The US stated more than once that its National Missile Defense system, subsequently renamed Ballistic Missile Defense, is designed to combat terrorist aspirations to launch a missile strike at the territory of the US or its allies. But, according to experts in the US, Europe and Asia, nobody - apart from Britain, France, Russia and China - will be able to really threaten the US in the next 15 years.
Washington no longer views Russia and China as potential threats. Or does it? In this case, it will be even more difficult to answer the question about the practicality of the BMD system for the US.
A Russian BMD expert, Lieutenant General Anatoly Sokolov, said the following about the US plans for BMD trials in 2005, "The system can intercept 1-2 ballistic missiles but cannot protect the US from a massive strike."
You can argue the point only if you have no concept of the possibilities of the Russian ground-based nuclear forces as the main part of the nuclear triad. The RS-20 (SS-18 Satan in NATO classification), which will remain on combat duty until 2014, is the main destructive element of the Russian ground-based nuclear forces. Only a detailed analysis of the BMD capabilities and discussions of the failed START-2 treaty show that Russia did not have to fear the US withdrawal from the 1972 ABM Treaty because it had this missile.
Satan is a MIRVed missile that can evade any ballistic missile system. It has 16 platforms, one of them with decoy targets. During the midcourse and entry stages of the trajectory, the warheads fly in a cloud of false targets and hence cannot be identified by radars. The warheads themselves are nearly invulnerable, because they can be destroyed only by a direct hit of a very powerful antimissile with characteristics that cannot be created within modern ABM programs.
The much touted laser systems are impotent too, as Satan's warheads are covered by a thick armor made with Uranium 238, which has an exceptional density. Lasers, at least those that will be created within the next two decades, cannot burn through such armor. And the electromagnetic impulse cannot harm it either, because the missile's electronic guidance system is duplicated by pneumatic instruments.

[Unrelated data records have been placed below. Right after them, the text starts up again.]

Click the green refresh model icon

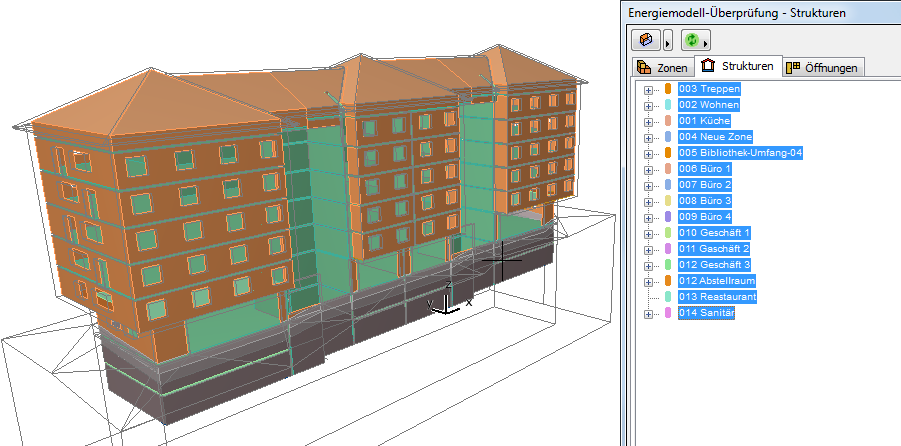point(692,40)
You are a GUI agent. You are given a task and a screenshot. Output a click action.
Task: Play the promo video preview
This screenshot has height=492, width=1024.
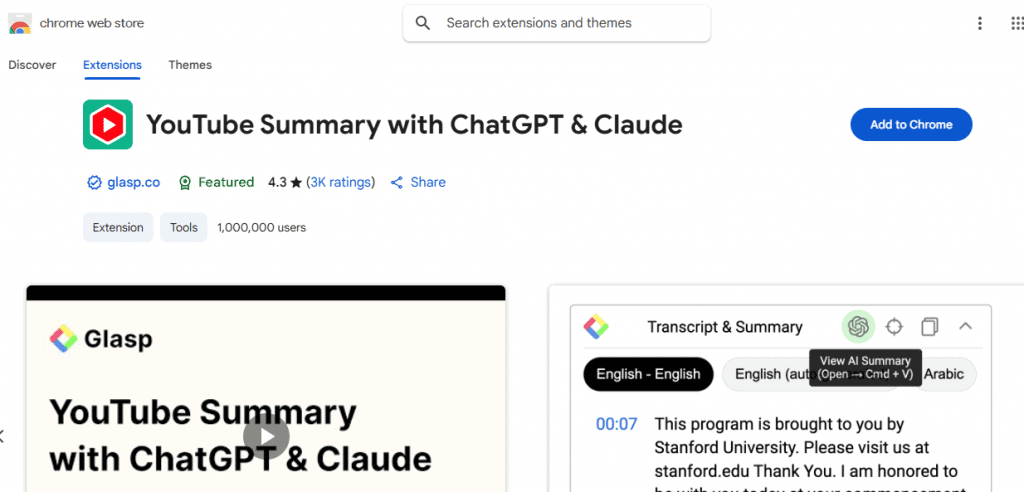[x=266, y=436]
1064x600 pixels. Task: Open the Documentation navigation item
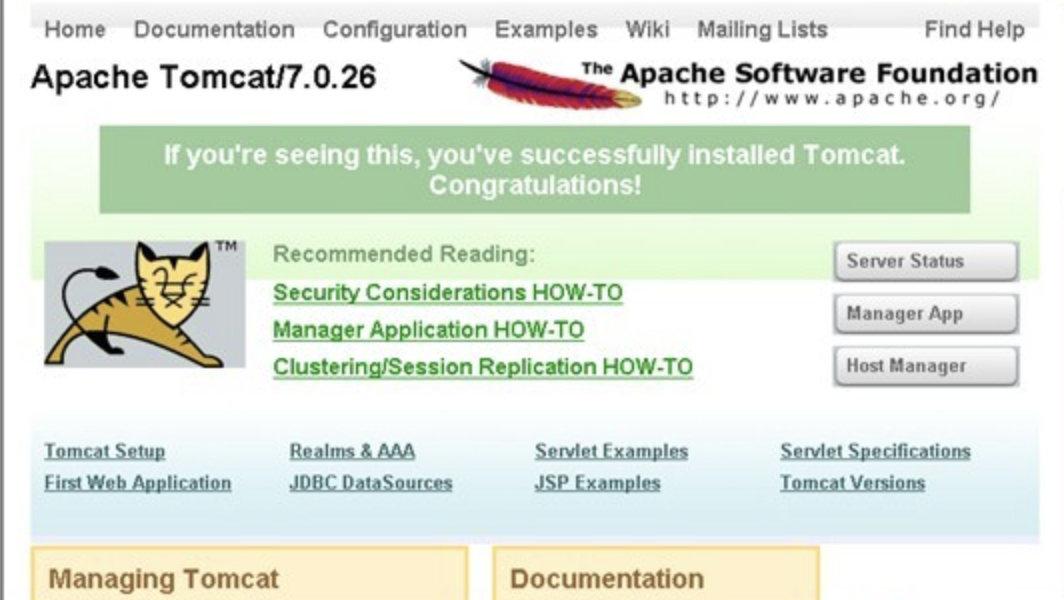(x=214, y=30)
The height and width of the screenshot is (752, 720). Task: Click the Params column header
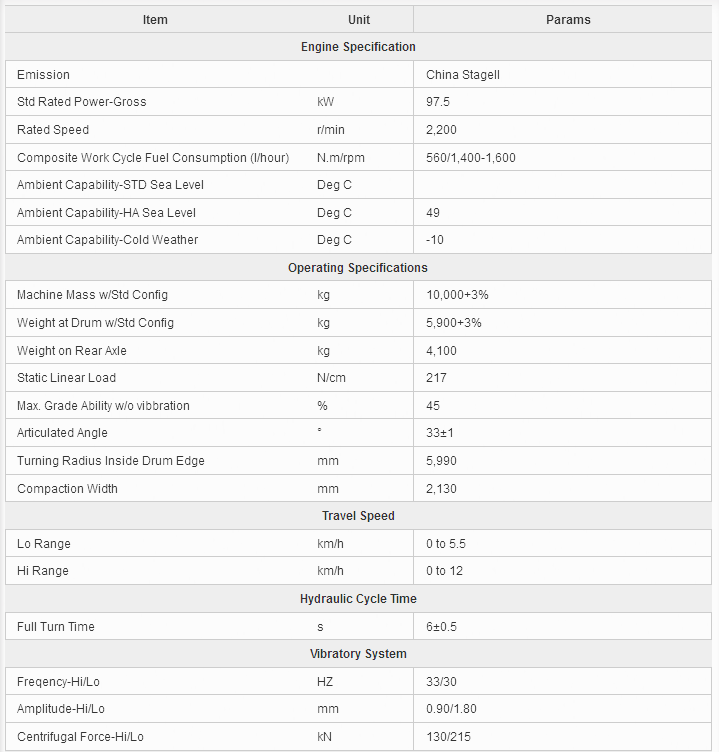(x=568, y=20)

"We are not just creating and testing nuclear missiles. I am sure that the new missile systems will be supplied to the army in a few years," President Vladimir Putin said at the November 2004 conference with the leading staff of the armed forces. "Moreover, the other countries do not have and will not have such designs in the coming years."
Defense Minister Sergei Ivanov repeated the idea at the Munich Security Conference. He addressed the participants on February 13, the fateful day for the designers of the US BMD system.
So, the terrorist nuclear threat is not a reality so far, and a massive nuclear strike by the current nuclear powers cannot be intercepted. Why then is the US not abandoning its BMD plans instead of planning to add ten interceptor missiles to the six already deployed in Alaska this year?
The answer lies in space. The BMD system does not stipulate the orbiting of weapons, President George Bush told Canadian Prime Minister Paul Martin when they discussed the possibility of Canada joining the American BMD plans. But the trouble is that to implement its BMD designs that can create an effective missile defense system, the US must orbit weapons in space. The latter will have unpredictable and even catastrophic political and military-strategic consequences.
This brings us back to space based lasers, which hypothetically can hit a wide range of targets, primarily ICBMs, anywhere in the world during take-off, while the missile is at the boost phase (Boost Phase Intercept).
The US is working on creating a global strategic network of lasers under the Space Based Laser (SBL) program. An SBL platform should achieve missile interception by focusing and maintaining a high-powered laser on a target until it achieves catastrophic destruction.
But an anti-system can be created to counter the SBL, which is the rule of the arms race. And the price of this exercise in the sleight of hand and mind could prove too high. It may even kill its creator.